What to do -
Return every record exactly. Omit nothing.

Data for the task -
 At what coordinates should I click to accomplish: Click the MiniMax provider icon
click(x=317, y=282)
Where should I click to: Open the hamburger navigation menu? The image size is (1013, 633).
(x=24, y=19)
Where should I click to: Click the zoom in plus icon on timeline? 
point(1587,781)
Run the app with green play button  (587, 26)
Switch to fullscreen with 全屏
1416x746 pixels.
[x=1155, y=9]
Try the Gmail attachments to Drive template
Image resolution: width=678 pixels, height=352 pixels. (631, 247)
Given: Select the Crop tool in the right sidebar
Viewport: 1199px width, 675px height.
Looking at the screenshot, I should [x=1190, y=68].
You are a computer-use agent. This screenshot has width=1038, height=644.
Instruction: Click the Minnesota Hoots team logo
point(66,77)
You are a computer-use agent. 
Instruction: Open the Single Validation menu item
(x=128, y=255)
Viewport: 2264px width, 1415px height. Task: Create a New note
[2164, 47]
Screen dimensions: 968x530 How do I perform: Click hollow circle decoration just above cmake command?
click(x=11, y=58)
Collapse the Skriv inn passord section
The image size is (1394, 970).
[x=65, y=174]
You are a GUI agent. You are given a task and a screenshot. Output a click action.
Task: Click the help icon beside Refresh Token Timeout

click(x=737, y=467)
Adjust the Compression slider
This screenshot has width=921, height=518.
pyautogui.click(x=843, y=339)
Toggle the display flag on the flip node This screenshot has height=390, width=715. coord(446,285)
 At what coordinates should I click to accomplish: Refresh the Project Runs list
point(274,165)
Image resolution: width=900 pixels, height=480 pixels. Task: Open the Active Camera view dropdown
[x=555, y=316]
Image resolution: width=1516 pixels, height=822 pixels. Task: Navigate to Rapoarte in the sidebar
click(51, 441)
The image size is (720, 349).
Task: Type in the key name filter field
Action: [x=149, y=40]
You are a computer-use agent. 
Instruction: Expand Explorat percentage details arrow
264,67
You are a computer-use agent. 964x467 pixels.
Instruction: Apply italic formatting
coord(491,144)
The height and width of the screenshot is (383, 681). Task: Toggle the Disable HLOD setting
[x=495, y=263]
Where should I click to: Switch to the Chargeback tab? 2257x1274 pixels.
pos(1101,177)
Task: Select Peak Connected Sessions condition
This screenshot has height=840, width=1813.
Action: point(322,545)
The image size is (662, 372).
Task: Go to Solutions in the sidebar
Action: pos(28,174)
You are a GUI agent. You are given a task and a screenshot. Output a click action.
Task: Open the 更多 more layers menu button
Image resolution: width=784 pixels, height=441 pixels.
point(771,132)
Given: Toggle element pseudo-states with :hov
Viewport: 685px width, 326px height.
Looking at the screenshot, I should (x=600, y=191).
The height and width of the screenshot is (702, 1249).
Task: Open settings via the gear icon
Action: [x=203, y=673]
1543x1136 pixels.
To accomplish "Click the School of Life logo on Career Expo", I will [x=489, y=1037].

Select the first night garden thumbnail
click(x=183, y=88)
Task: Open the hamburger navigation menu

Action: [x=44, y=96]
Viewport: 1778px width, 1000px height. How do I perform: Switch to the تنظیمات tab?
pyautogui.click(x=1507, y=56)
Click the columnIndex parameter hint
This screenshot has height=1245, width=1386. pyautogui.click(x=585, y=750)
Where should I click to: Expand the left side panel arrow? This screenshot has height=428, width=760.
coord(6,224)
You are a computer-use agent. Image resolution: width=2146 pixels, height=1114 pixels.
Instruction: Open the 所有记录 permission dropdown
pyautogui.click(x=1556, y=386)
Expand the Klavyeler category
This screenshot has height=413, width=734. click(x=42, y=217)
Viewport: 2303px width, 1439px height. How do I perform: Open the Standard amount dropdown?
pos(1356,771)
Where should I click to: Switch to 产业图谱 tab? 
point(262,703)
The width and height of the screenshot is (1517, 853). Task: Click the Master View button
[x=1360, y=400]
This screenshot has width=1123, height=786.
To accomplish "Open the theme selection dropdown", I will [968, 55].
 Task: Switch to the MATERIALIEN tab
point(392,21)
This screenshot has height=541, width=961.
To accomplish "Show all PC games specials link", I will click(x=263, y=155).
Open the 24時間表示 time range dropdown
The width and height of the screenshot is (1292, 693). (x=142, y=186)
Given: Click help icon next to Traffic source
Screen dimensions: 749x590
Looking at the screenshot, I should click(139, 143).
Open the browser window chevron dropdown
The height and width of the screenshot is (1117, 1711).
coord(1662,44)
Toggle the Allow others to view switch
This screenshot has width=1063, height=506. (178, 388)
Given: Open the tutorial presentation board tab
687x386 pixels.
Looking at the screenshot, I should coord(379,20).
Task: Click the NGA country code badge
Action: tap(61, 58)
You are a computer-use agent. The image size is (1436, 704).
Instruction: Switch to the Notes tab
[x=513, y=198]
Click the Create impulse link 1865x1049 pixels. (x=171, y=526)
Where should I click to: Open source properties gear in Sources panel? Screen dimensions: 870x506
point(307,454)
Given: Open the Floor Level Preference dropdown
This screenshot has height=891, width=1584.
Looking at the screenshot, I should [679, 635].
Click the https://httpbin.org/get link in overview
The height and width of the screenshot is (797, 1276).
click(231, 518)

Exercise result -
 At what coordinates should I click to accomplish: Click the MiniMax provider icon
click(x=317, y=282)
Where should I click to: Open the hamburger navigation menu? The image size is (1013, 633).
(x=24, y=19)
Where should I click to: Click the zoom in plus icon on timeline? 
point(1587,781)
Run the app with green play button  (587, 26)
Switch to fullscreen with 全屏
1416x746 pixels.
[x=1155, y=9]
Try the Gmail attachments to Drive template
Image resolution: width=678 pixels, height=352 pixels. (631, 247)
Given: Select the Crop tool in the right sidebar
Viewport: 1199px width, 675px height.
Looking at the screenshot, I should [x=1190, y=68].
You are a computer-use agent. This screenshot has width=1038, height=644.
Instruction: Click the Minnesota Hoots team logo
point(66,77)
You are a computer-use agent. 
Instruction: Open the Single Validation menu item
(x=128, y=255)
Viewport: 2264px width, 1415px height. Task: Create a New note
[2164, 47]
Screen dimensions: 968x530 How do I perform: Click hollow circle decoration just above cmake command?
click(x=11, y=58)
Collapse the Skriv inn passord section
The image size is (1394, 970).
[x=65, y=174]
You are a GUI agent. You are given a task and a screenshot. Output a click action.
Task: Click the help icon beside Refresh Token Timeout

click(x=737, y=467)
Adjust the Compression slider
This screenshot has width=921, height=518.
pyautogui.click(x=843, y=339)
Toggle the display flag on the flip node This screenshot has height=390, width=715. coord(446,285)
 At what coordinates should I click to accomplish: Refresh the Project Runs list
point(274,165)
Image resolution: width=900 pixels, height=480 pixels. Task: Open the Active Camera view dropdown
[x=555, y=316]
Image resolution: width=1516 pixels, height=822 pixels. Task: Navigate to Rapoarte in the sidebar
click(51, 441)
The image size is (720, 349).
Task: Type in the key name filter field
Action: [x=149, y=40]
You are a computer-use agent. 
Instruction: Expand Explorat percentage details arrow
264,67
You are a computer-use agent. 964x467 pixels.
Instruction: Apply italic formatting
coord(491,144)
The height and width of the screenshot is (383, 681). Task: Toggle the Disable HLOD setting
[x=495, y=263]
Where should I click to: Switch to the Chargeback tab? 2257x1274 pixels.
pos(1101,177)
Task: Select Peak Connected Sessions condition
This screenshot has height=840, width=1813.
Action: point(322,545)
The image size is (662, 372).
Task: Go to Solutions in the sidebar
Action: pos(28,174)
You are a GUI agent. You are given a task and a screenshot. Output a click action.
Task: Open the 更多 more layers menu button
Image resolution: width=784 pixels, height=441 pixels.
point(771,132)
Given: Toggle element pseudo-states with :hov
Viewport: 685px width, 326px height.
Looking at the screenshot, I should (x=600, y=191).
The height and width of the screenshot is (702, 1249).
Task: Open settings via the gear icon
Action: [x=203, y=673]
1543x1136 pixels.
To accomplish "Click the School of Life logo on Career Expo", I will [x=489, y=1037].

Select the first night garden thumbnail
click(x=183, y=88)
Task: Open the hamburger navigation menu

Action: [x=44, y=96]
Viewport: 1778px width, 1000px height. How do I perform: Switch to the تنظیمات tab?
pyautogui.click(x=1507, y=56)
Click the columnIndex parameter hint
This screenshot has height=1245, width=1386. pyautogui.click(x=585, y=750)
Where should I click to: Expand the left side panel arrow? This screenshot has height=428, width=760.
coord(6,224)
You are a computer-use agent. Image resolution: width=2146 pixels, height=1114 pixels.
Instruction: Open the 所有记录 permission dropdown
pyautogui.click(x=1556, y=386)
Expand the Klavyeler category
This screenshot has height=413, width=734. click(x=42, y=217)
Viewport: 2303px width, 1439px height. How do I perform: Open the Standard amount dropdown?
pos(1356,771)
Where should I click to: Switch to 产业图谱 tab? 
point(262,703)
The width and height of the screenshot is (1517, 853). Task: Click the Master View button
[x=1360, y=400]
This screenshot has width=1123, height=786.
To accomplish "Open the theme selection dropdown", I will [968, 55].
 Task: Switch to the MATERIALIEN tab
point(392,21)
This screenshot has height=541, width=961.
To accomplish "Show all PC games specials link", I will click(x=263, y=155).
Open the 24時間表示 time range dropdown
The width and height of the screenshot is (1292, 693). (x=142, y=186)
Given: Click help icon next to Traffic source
Screen dimensions: 749x590
Looking at the screenshot, I should click(139, 143).
Open the browser window chevron dropdown
The height and width of the screenshot is (1117, 1711).
coord(1662,44)
Toggle the Allow others to view switch
This screenshot has width=1063, height=506. (178, 388)
Given: Open the tutorial presentation board tab
687x386 pixels.
Looking at the screenshot, I should coord(379,20).
Task: Click the NGA country code badge
Action: tap(61, 58)
You are a computer-use agent. The image size is (1436, 704).
Instruction: Switch to the Notes tab
[x=513, y=198]
Click the Create impulse link 1865x1049 pixels. (x=171, y=526)
Where should I click to: Open source properties gear in Sources panel? Screen dimensions: 870x506
point(307,454)
Given: Open the Floor Level Preference dropdown
This screenshot has height=891, width=1584.
Looking at the screenshot, I should [679, 635].
Click the https://httpbin.org/get link in overview
The height and width of the screenshot is (797, 1276).
click(231, 518)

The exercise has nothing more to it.